In the present study, we show that oral exposure to AlCl3 was able to trigger biochemical imbalance in both salivary glands studied. We showed that the dose and the exposure time were able to reduce the endogen antioxidant response, by the reduced GSH levels, as well as trigger LPO by increasing MDA concentration.

GSH acts as a cysteine carrier and reservoir and participates in the detoxification of chemical agents and the elimination of lipoperoxidation products. Also, it is required for the synthesis of DNA, proteins, and some prostaglandins. GSH has a reducing capacity determined by the SH group present in cysteine [29]. The MDA is one of the secondary products of lipid peroxidation (LPO) and is considered a potential candidate as a general biomarker of tissue oxidative stress [30].

In a previous study from our group [11], we showed that oral exposure to Al citrate was able to increase the levels of Al in the glandular parenchyma. Although in our current investigation we did not measure Al levels in glandular tissue, we believe that the diagnosed oxidative alterations could be an important validation of this metal’s absorption by the exposed animals.

Moreover, in the same study mentioned above [11], we showed that Al was able to trigger damages to intracellular components of acinar and myoepithelial cells; however, we could not show whether this would impact the histological and morphometric structure of these glands. In the present investigation, we showed that exposure to AlCl3 changed the proportion between parenchyma and stroma in submandibular glands, suggesting a loss of the epithelial component and the formation of a reparative conjunctive tissue.

This probable explanation is based in fact that, in addition to the finding of a reduced submandibular parenchyma in exposed animals, we also found a decrease in the acinar component, which is the cellular component responsible for salivary production and a considerable increase in tubular component.

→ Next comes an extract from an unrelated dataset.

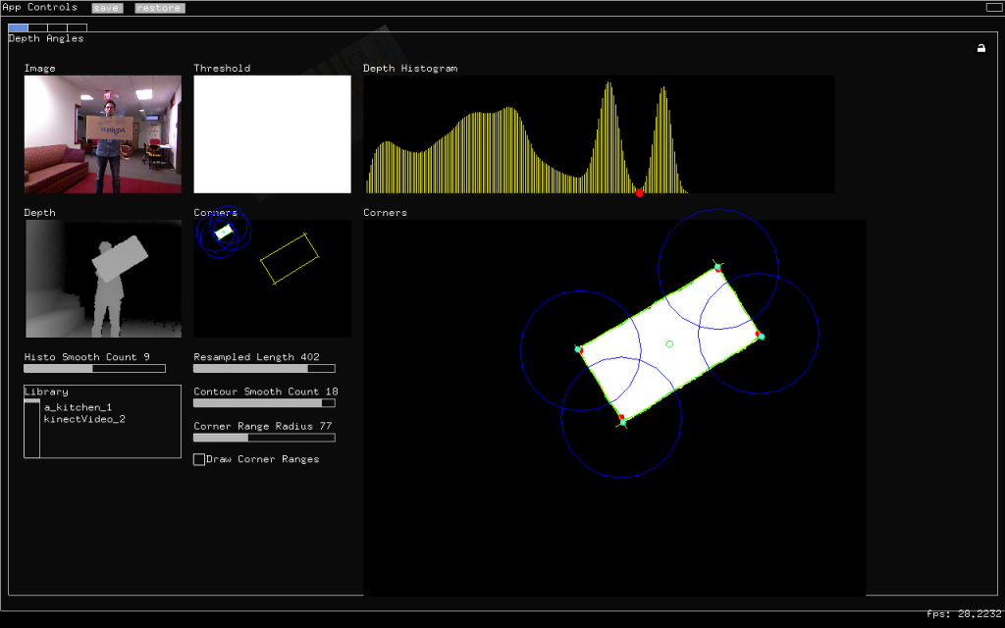Select the highlighted first Depth Angles tab

coord(18,27)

Among duct-type structures, granular and intercalated ducts have been reported to overpass possible injuries through stem-cells activity within these structures [31, 32]. Thus, acinar damages related to AlCl3 toxicity may be reduced through intercalated and granular repair mechanisms.

We did not detect morphometric changes in parotid glands. Importantly, although both are salivary glands, structures predominantly composed of acinar cells, and a complex ductal system associated with contractile myoepithelial cells, which helps the salivary secretion into the ducts [33], the salivary glands are independent organs, with different cellular organization [34], biochemical and tissue structure [35, 36], and proteomic profile [37], which could explain the different tissue response.

Submandibular glands are composed of mixed acini with mucous and serous components and it is mainly responsible for secreting a viscous saliva composed of glycoproteins and epidermal growth factors, promoting lubrication and protection of the oral mucosa. The parotid glands contain mostly serous acini and make mostly serous fluid rich of water and ions [16, 36, 38].

Other previous studies that used different experimental models, but also included the evaluation of oxidative stress and histological parameters, demonstrate this lower susceptibility or probable cytoprotection of the parotid glands in rats exposed to methylmercury [39, 40] and inorganic mercury [37, 41], in which the exposed animals although presented higher levels of total mercury in the parotid glands, did not present changes in parenchyma and stroma proportions, neither in the acinar nor ductal organization [40, 41].

Under the experimental conditions of this study, the data demonstrate that chronic exposure to AlCl3, even at low doses, impairs the oxidative biochemistry as well as promotes morphological changes in salivary glands of mice. Further investigations including other tissue parameters are necessary in order to elucidate whether these changes could affect important functions of these salivary glands, especially about flow and quality of saliva, repercussion on the maintenance of oral homeostasis, and digestive-immune response.